A research synthesis of this scope, with numerous
operational and procedural decisions, will have aspects that will
be questioned by other researchers and will leave many important
questions and issues untouched. We, too, felt constrained in not
being able to discuss the results and methodological factors in
greater detail. Thus, we limit our discussion of limitations and
suggested additional research to four issues.
First, the dominance of the WJ-R or WJ III
studies (94 % of analysis based on WJ battery) suggests the results
and implications are best characterized as a referendum on WJ CHC
COG-ACH relations. Generalization of the review results to other
CHC-based intelligence batteries (DAS-II; KABC-II; SB-V) or
assessment approaches (cross-battery assessments) should be
approached with caution. Similarly classified broad and narrow CHC
measures from other batteries, particularly the narrow CHC test
classifications (which are primarily based on logical expert
consensus methods), cannot be assumed to display the same CHC
COG-ACH relations patterns reported here. For example, although
empirically classified (as per a CHC-designed WISC-III + WJ III
cross-battery CFA study; Phelps, McGrew, Knopik & Ford, 2005)

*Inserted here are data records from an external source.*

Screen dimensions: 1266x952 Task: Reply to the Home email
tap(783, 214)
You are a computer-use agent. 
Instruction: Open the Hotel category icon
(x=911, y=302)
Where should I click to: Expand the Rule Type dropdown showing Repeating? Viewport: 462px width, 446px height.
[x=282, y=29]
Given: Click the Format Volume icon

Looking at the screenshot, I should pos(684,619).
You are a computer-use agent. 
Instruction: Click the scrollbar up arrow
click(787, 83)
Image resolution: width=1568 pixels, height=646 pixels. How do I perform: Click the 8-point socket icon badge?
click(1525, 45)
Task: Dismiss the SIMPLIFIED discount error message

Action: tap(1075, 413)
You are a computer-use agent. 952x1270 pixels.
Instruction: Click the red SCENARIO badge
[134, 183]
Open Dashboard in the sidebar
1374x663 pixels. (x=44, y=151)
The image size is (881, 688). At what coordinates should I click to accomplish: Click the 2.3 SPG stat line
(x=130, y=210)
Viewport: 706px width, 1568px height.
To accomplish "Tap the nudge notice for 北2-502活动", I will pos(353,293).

as narrow Gsm measures of working memory (Gsm-MW), the reported MW
factor loadings for WJ III Numbers Reversed (.65), WJ III Auditory
Working Memory (.59), and WISC-III Digit Span (.70) tests suggest
they are not interchangeable MW measures. More importantly, other
intelligence battery tests or composites that may be classified the
same (either empirically or logically) as a WJ III measure may not
necessarily display the same strength of relation with achievement
domains. For example, in the Phelps et al. (2005) dataset, the WJ
III Visual Matching (Gs-P) test correlated .42 with WJ III
Letter-Word Identification and .40 with WJ III Passage
Comprehension, while the similarly Gs-P classified tests (see
Flanagan et al., 2006) of WJ III Cross Out (.35; .27) and WISC-III
Symbol Search (.32; 27) correlated at lower levels. Empirical
support for CHC COG-ACH interpretations beyond the WJ batteries is
limited to non-existent.
Second, as previously discussed, our operational
criterion for the significance consistency classifications was
admittedly post hoc and arbitrary. Given the lack of a prior
systematic CHC COG- ACH research synthesis, we erred on the side of
leniency as we viewed the current review as exploratory and
suggestive in nature. This was our intent—to identify
possible significant COG-ACH relations warranting further study and
discussion.
Third, a number of interesting CHC COG-ACH
relations were classified as tentative/speculative.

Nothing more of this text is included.